Elastic net is a combination of Ridge and Lasso where by the user can choose how much of one or the other to add. I was planning on using grid search to tune this. My confusion is i can tune this parameter so that it basically should make elastic net = ridge. But it doesn't..... Although i can make it the same to Lasso.

A consideration for all the above is that your xdata should be normalized so that mean =0 and std is constant for all data so that the scale of p1 and p2 is consistent (else certain terms will be chosen over the other just because the data has a larger range). Although all my xdata is normalized I am not sure if whatever earth exposes via the pipeline to ridge, elastic net or lasso is. Is it just fitted and before fitted data? or does it include hinges or something like that?

I find pipelines a bit hard to understand what is actually going on... many thanks

[jcrudy]

@Fish-Soup I'm not sure why the Elastic Net isn't behaving as expected. Perhaps the scikit-learn people can give you advice on that. In general, you can perform the steps of the Pipeline manually as follows (code untested):

model1 = Earth()
model1.fit(X, y)
model2 = StandardScaler()
model2.fit(model1.transform(X), y)
model3 = ElasticNet()
model3.fit(model2.transform(model1.transform(X)), y)
y_pred = model3.predict(model2.transform(model1.transform(X)))

That's really all it does. You can use this breakdown to debug your pipeline more easily.

[Fish-Soup]

Cool sorry to take so long to reply. It appears that one of the columns generated in model1.transform(X) is a set of one's. Which obviously can't be normalised. This doesn't seem to make much sense to me now I'm putting it down in writing. I'll check again in the morning.

[jcrudy]

@Fish-Soup One of the out columns from an Earth model's transform method is a constant, representing the intercept term. If that's what's causing problems, you could add a stage to remove it, as it's unnecessary as an input to the ElasticNet.

[Fish-Soup]

so It turns out my mistake was assuming that the alpha parameter in elastic net was the same as the one in ridge regression. because of the way it's structured.
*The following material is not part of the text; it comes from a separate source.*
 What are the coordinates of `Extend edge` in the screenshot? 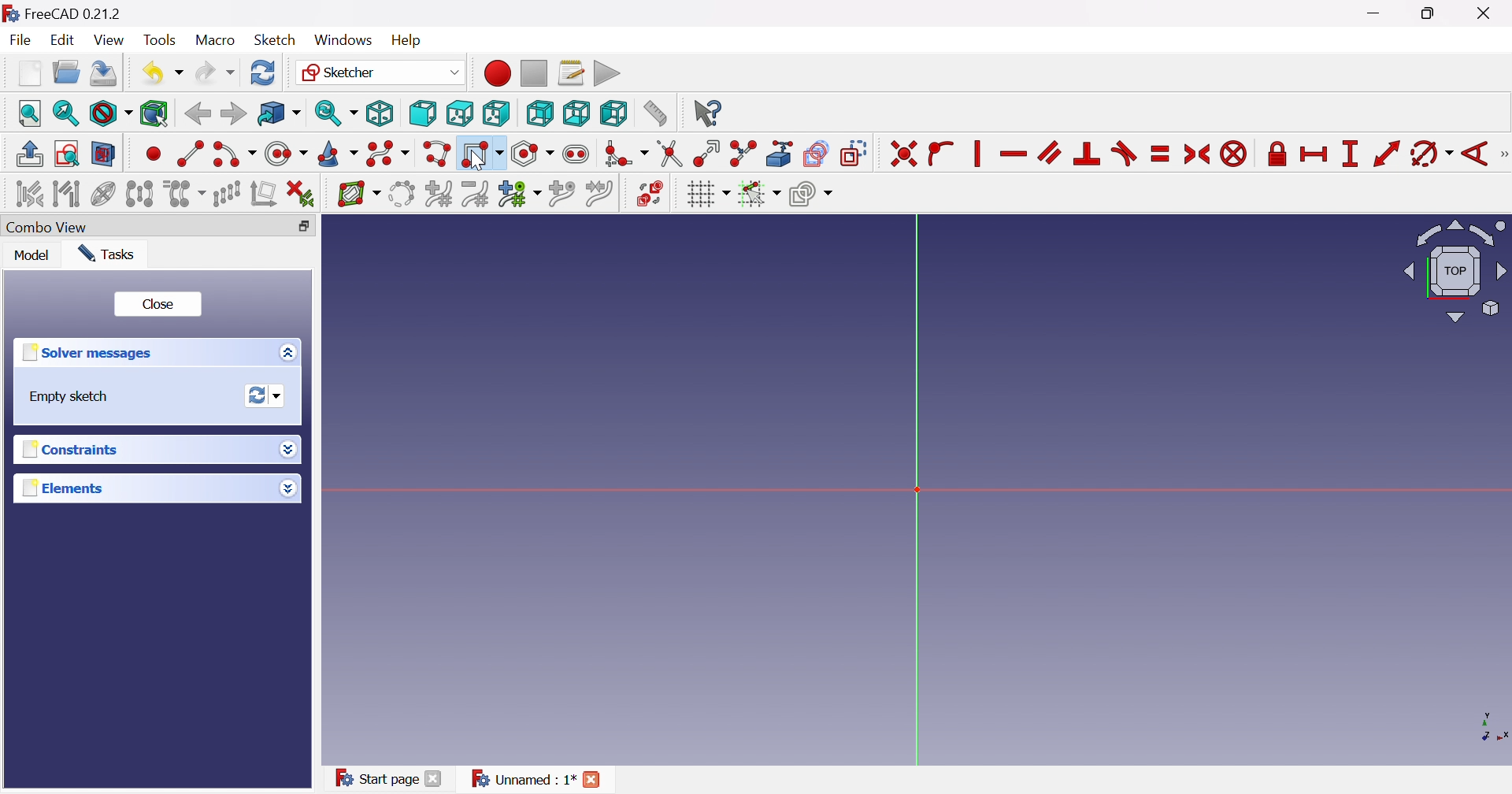 It's located at (708, 155).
fitting mars net is twice as fast as mars in the case we know the hyperparameters. doing a grid search over 100 by 10 for the 2 hyper parameters results in consistent fits between approaches.

in the case where not much regularization is required Mars is faster. in the case where there is lots of regularization mars net is faster.

as I am updating my models daily I plan to store my hyper parameters and periodicly test them. thus mars net will be faster. I'm also tempted to not refit the mars component of mars bet every time. I'm which case it will be factors of 100 faster.